Is there a mistake in this problem? I am trying to solve the following problem:
Suppose A is a set, and for every family of sets F, if ∪F = A then
A ∈ F. Prove that A has exactly one element.
However, i can come up with a counterexample. Suppose A = {1,2} and A ∈ F. Then ∪F = {1,2} = A.
Do you think the author made a mistake or am i the wrong one here ?
 A: I am not sure what the contradiction is in your example. However, if we choose $F=\{\{x\}\,\,|\,\,x\in A\}$, then $\bigcup F = A$, thus $A\in F$, thus $|A| = \{x\}$ for some $x$, thus $|A|=1$.
A: The assumption is that, for every $F$ with $\cup F=A$, $A \in F$. For illustration, fix $A=\{ 1,2 \}$ for this paragraph. You are correct that if $F=\{ \{ 1,2 \} \}$, then $\cup F=A$ and $A \in F$. But if $F=\{ \{ 1 \},\{ 2 \} \}$ then $\cup F=A$ and $A \not \in F$. That is, this $F$ shows that the hypothesis of the problem does not hold for $A=\{ 1,2 \}$. 

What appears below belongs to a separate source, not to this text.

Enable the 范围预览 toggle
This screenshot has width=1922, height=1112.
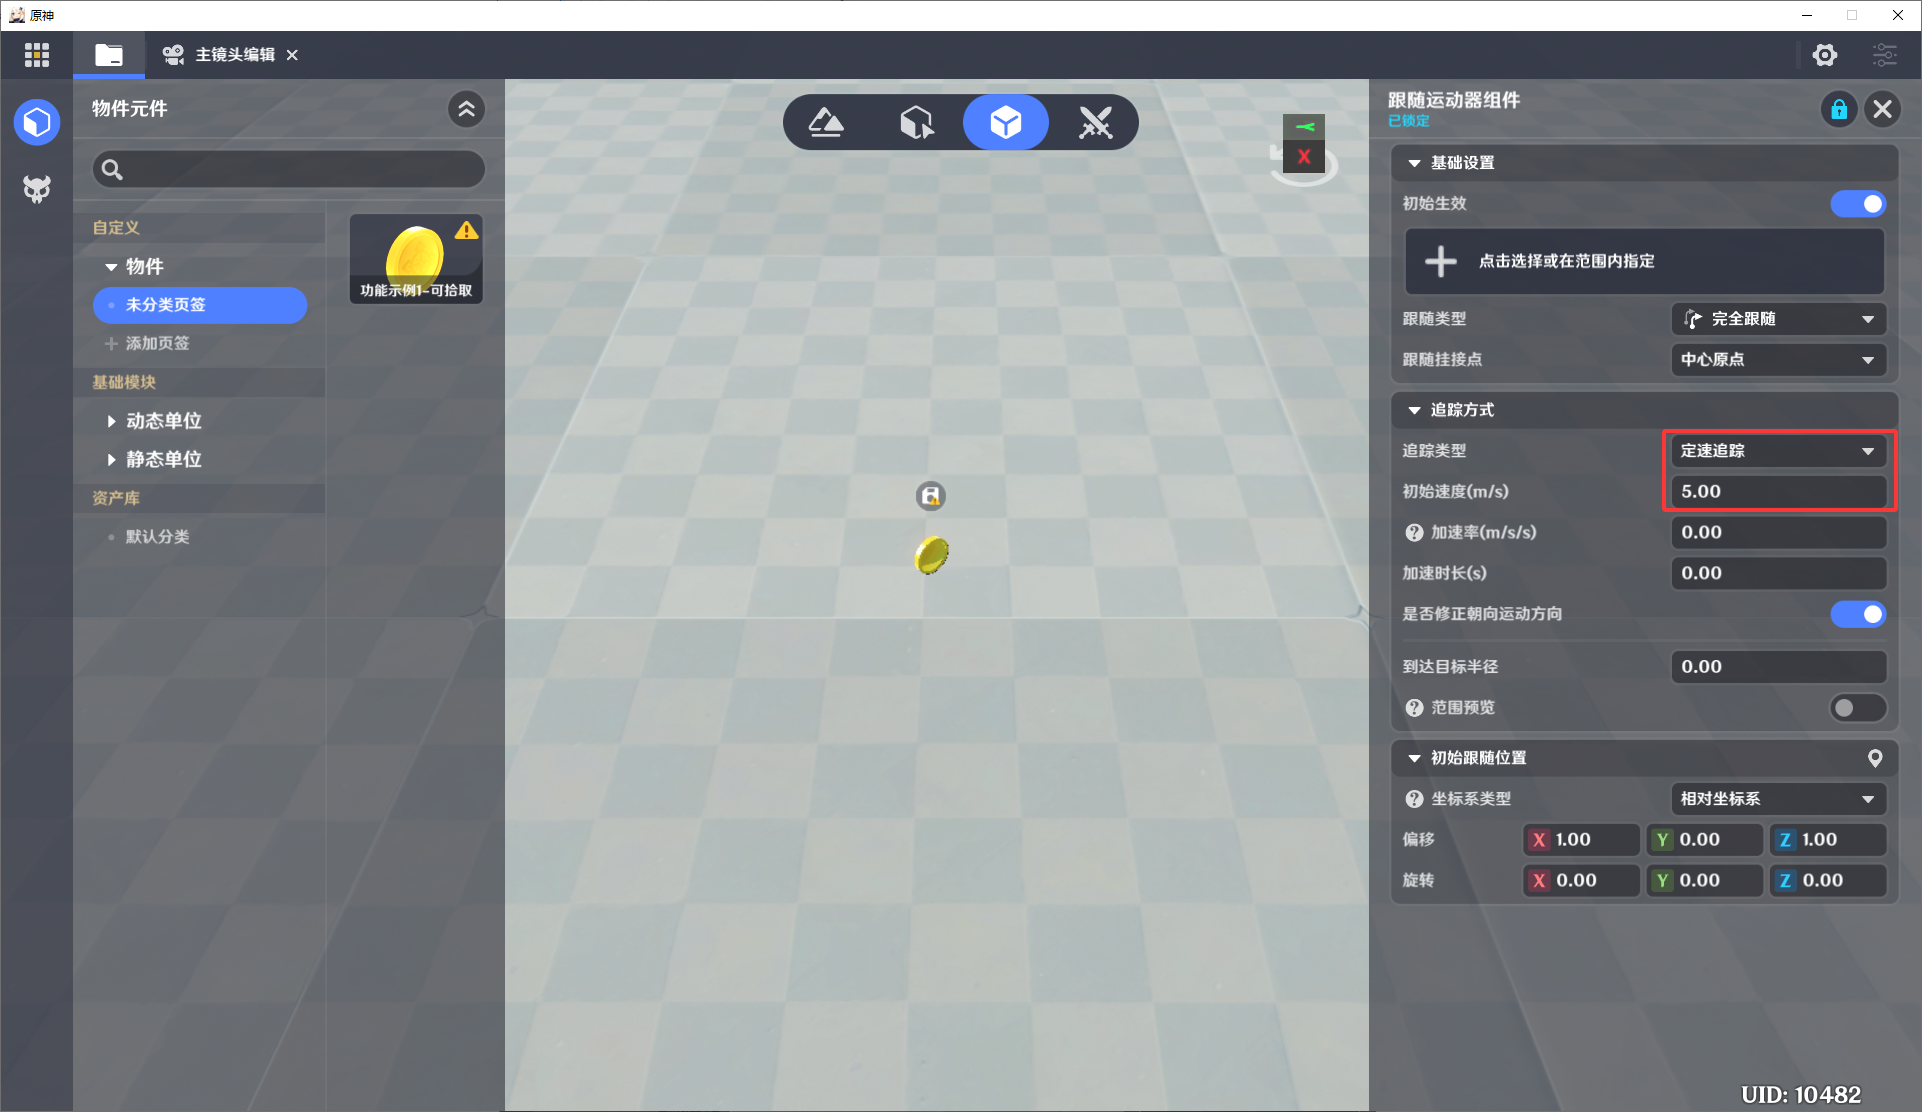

With this counterexample in mind, you can come up with a proof for the original statement: if $F$ is the set of all singleton subsets of $A$, then $\cup F=A$. Now if $A \in F$ then $A$ is a singleton subset of itself, that is, $A$ has one element. 
A different proof: if $F$ is the set of all singleton subsets of $A$, then $F=A$. If $A$ has more than one element, then $A$ cannot be a member of $F$ (since every member of $F$ is a singleton). Now the result follows by contraposition.